### Set task
Rewrite every row below, replacing "Open" with "Expand" and keeping everything else unchanged. Leave the pictures out.

# start of Records supplied

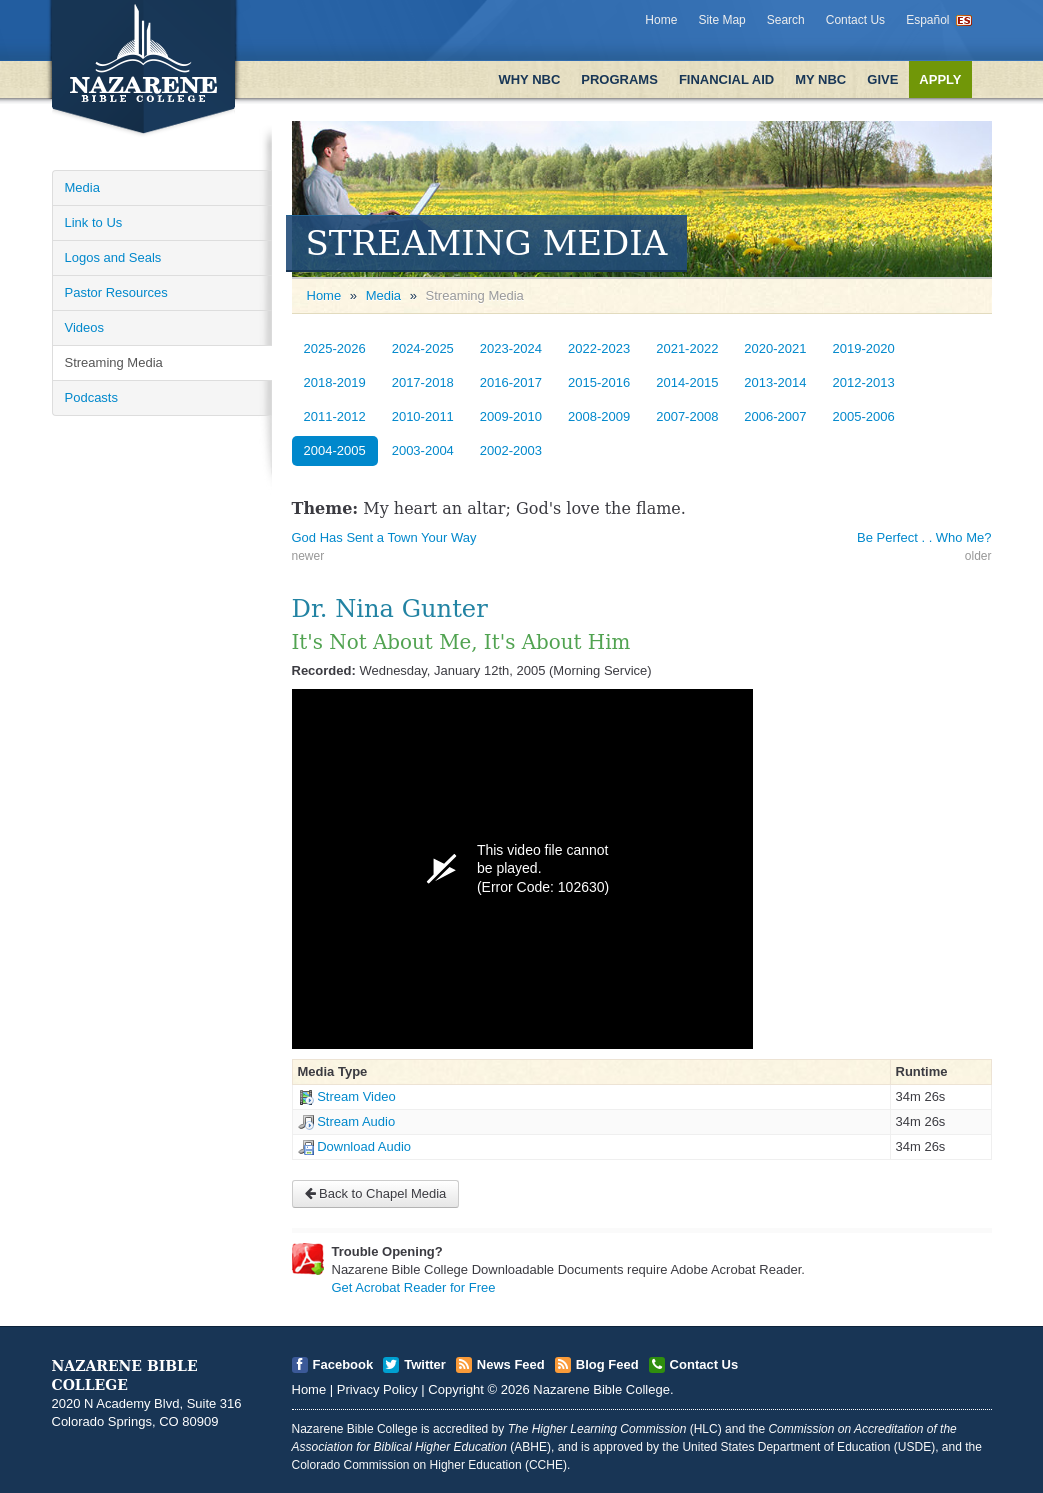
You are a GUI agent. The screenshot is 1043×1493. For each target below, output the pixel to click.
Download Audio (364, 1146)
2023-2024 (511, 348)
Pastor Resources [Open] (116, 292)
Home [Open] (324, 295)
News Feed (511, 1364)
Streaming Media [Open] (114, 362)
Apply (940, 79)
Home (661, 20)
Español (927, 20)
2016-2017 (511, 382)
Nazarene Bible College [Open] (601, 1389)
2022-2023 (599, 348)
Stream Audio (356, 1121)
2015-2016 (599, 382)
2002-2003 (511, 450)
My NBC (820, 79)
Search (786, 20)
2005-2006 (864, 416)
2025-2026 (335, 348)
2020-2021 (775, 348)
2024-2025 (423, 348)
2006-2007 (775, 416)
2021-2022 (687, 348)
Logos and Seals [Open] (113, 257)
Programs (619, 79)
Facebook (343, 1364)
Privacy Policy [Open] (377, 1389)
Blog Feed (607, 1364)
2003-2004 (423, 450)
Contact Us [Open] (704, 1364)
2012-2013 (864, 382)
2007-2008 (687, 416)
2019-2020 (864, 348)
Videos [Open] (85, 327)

# end of Records supplied

### Result of this task
You are a GUI agent. The screenshot is 1043×1493. For each target below, output the pixel to click.
Download Audio (364, 1146)
2023-2024 (511, 348)
Pastor Resources [Expand] (116, 292)
Home [Expand] (324, 295)
News Feed (511, 1364)
Streaming Media [Expand] (114, 362)
Apply (940, 79)
Home (661, 20)
Español (927, 20)
2016-2017 (511, 382)
Nazarene Bible College [Expand] (601, 1389)
2022-2023 (599, 348)
Stream Audio (356, 1121)
2015-2016 (599, 382)
2002-2003 (511, 450)
My NBC (820, 79)
Search (786, 20)
2005-2006 (864, 416)
2025-2026 (335, 348)
2020-2021 (775, 348)
2024-2025 (423, 348)
2006-2007 (775, 416)
2021-2022 (687, 348)
Logos and Seals [Expand] (113, 257)
Programs (619, 79)
Facebook (343, 1364)
Privacy Policy [Expand] (377, 1389)
Blog Feed (607, 1364)
2003-2004 (423, 450)
Contact Us [Expand] (704, 1364)
2012-2013 (864, 382)
2007-2008 (687, 416)
2019-2020 (864, 348)
Videos [Expand] (85, 327)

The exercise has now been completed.